Terlepas akan keberadaan interes hukum dari berbagai regulasi mengenai wajib smelter bagi badan usaha yang mengembangkan dunia usaha di bidang investasi pertambangan, namun secara prinsipnya UU MINERBA juga memberikan tempat dan kesempatan kepada Badan Usaha Koperasi melalui Izin Pertambangan Rakyat (IPR) untuk ikut berkompetisi dalam kegiatan investasi pertambangan.

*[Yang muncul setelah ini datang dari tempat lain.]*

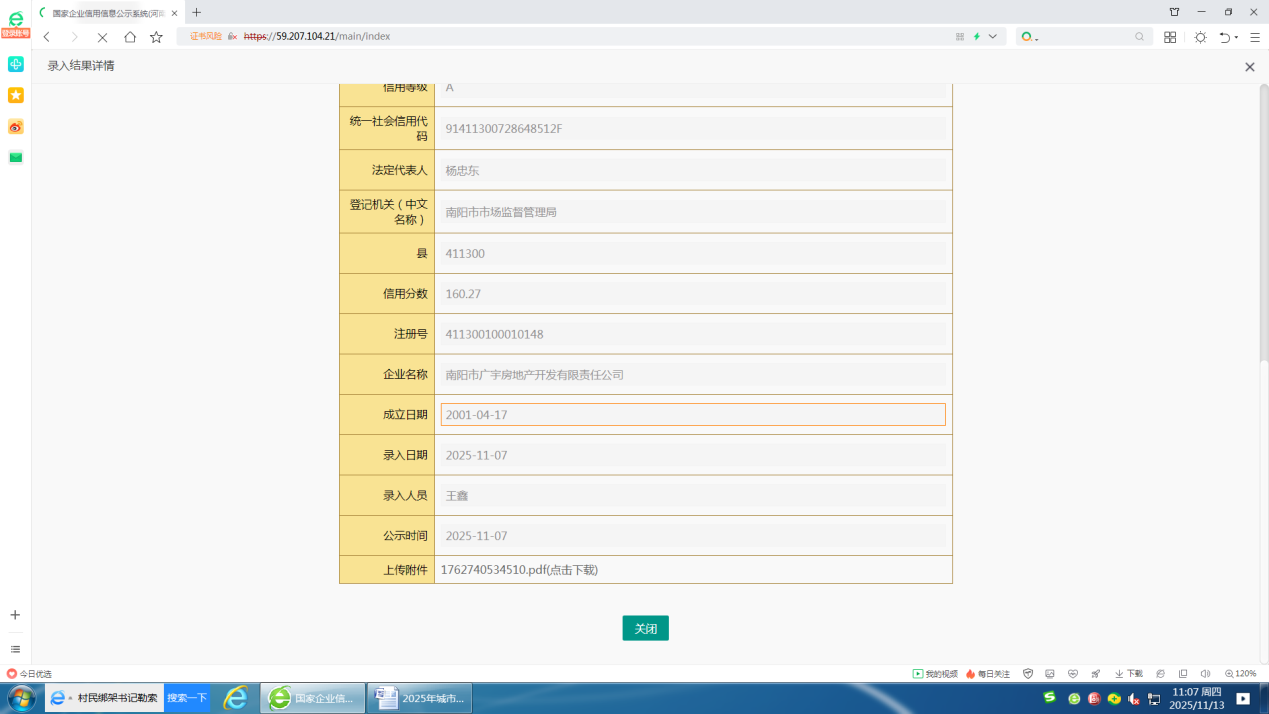Open the extensions grid icon in toolbar
This screenshot has height=714, width=1269.
[1170, 37]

Hanya sayangnya, daya kemampuan atau kapasitas dari badan usaha koperasi mengenai capital money selaku pihak pemodal dengan menggunakan pola prinsip ekonomi kerakyatan sama sekali tidak berpeluang apapun, jika disandingkan dengan badan usaha BUMN atau BUMD dan pihak swasta konglomerasi lainnya.

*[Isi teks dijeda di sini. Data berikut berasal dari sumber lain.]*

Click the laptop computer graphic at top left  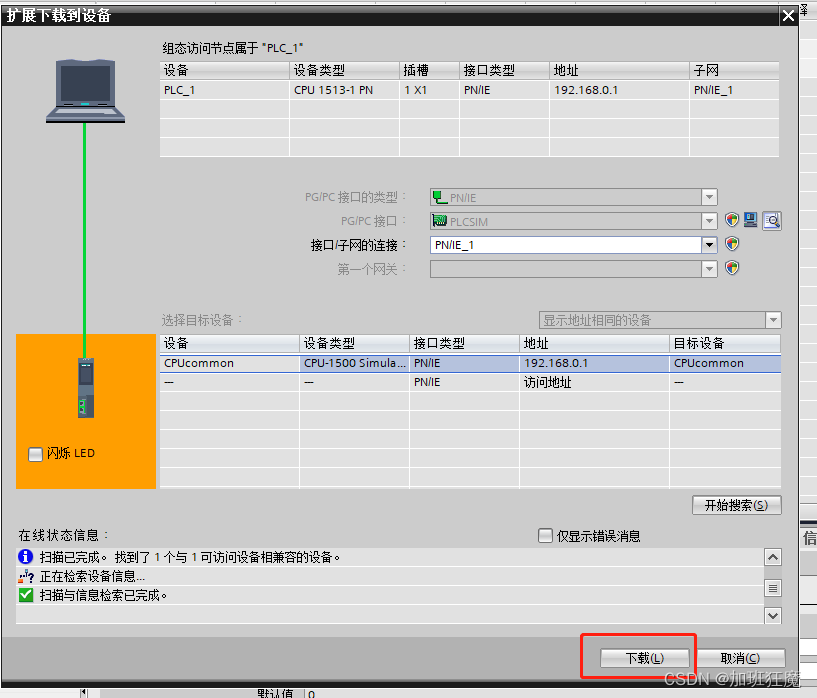[84, 90]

Yang rasional sajalah, mana mungkin badan usaha koperasi mampu membangun smelter atau pabrifikasi yang profesional, high class dan mapan untuk mengelola pemurnian hasil tambang untuk diproduksi dan dijual guna memperoleh keuntungan. Sementara di sisi lain untuk mengais uang recehan dari, oleh dan untuk kesejahteraan para anggotanya saja sulit diperoleh dalam pengembangan investasi usaha koperasi.
Coba tunjukan kepada kita sebuah kenyataan berinvestasi pada dunia tambang di Indonesia, di mana koperasi telah mampu mendirikan smelter yang sifatnya profesional, high class dan mapan sebagai tempat pemurnian hasil olahan tambang mineral dan batu bara untuk dimarketkan. Yang konvesionalnya saja dalam tata kelola badan usaha koperasi untuk pengembangan kesejahteraan ekonomi kepada para anggotanya sangat sulit, apalagi berbicara dalam skala parameter profesional.

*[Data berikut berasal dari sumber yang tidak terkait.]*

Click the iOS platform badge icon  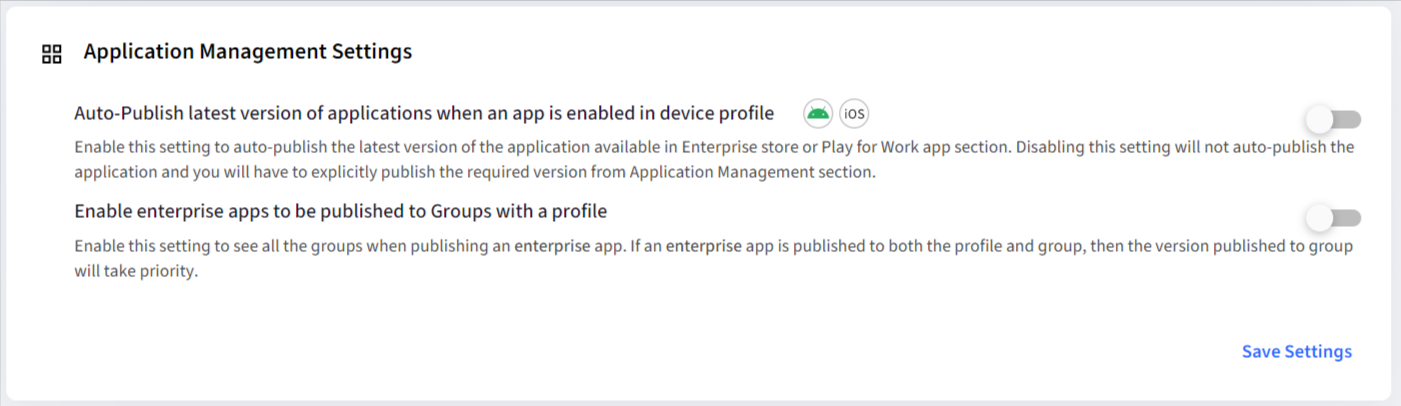point(854,113)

Betul negara telah memberi kesempatan untuk soko guru perekonomian rakyat Indonesia yaitu badan usaha koperasi dapat berhak hidup dalam dunia usaha pertambangan melalui Izin Pertambangan Rakyat (IPR). Akan tetapi sesungguhnya hembusan nafas kehidupan tersebut belum memberikan makna hidup yang hakiki dalam persaingan usaha pada dunia investasi tambang mengenai daya kemampuan usaha antara badan usaha koperasi versus BUMN atau BUMD dan sektor swasta lainnya berbasis konglomerasi yang siap untuk mendatangkan laba (keuntungan) yang tak terelakan hitungan nilai ekonominya.
Badan usaha koperasi tetap berhak eksis pada dunia usaha pertambangan karena negara telah memberi regulasi kepadanya melalui UU MINERBA, itu benar adanya. Namun sesungguhnya secara realitas dalam pengembangan dirinya, koperasi tetap mengalami ketertinggalan kompetisi (persaingan) dalam dunia investasi melawan BUMN atau BUMD dan sektor swasta lainnya berbasis konglomerasi.
Cita-cita luhur dari bapak koperasi kita Bung Hatta sampai hari ini masih tetap menangis dan merintih kesakitan, karena sesungguhnya kita telah hidup di alam yang bebas dan merdeka, namun belum tercapainya sebuah harapan yang hakiki dari konsep kesejahteraan rakyat di lapangan Hukum Agraia yang menjadikan koperasi selaku soko guru bagi perekonomian rakyat Indonesia.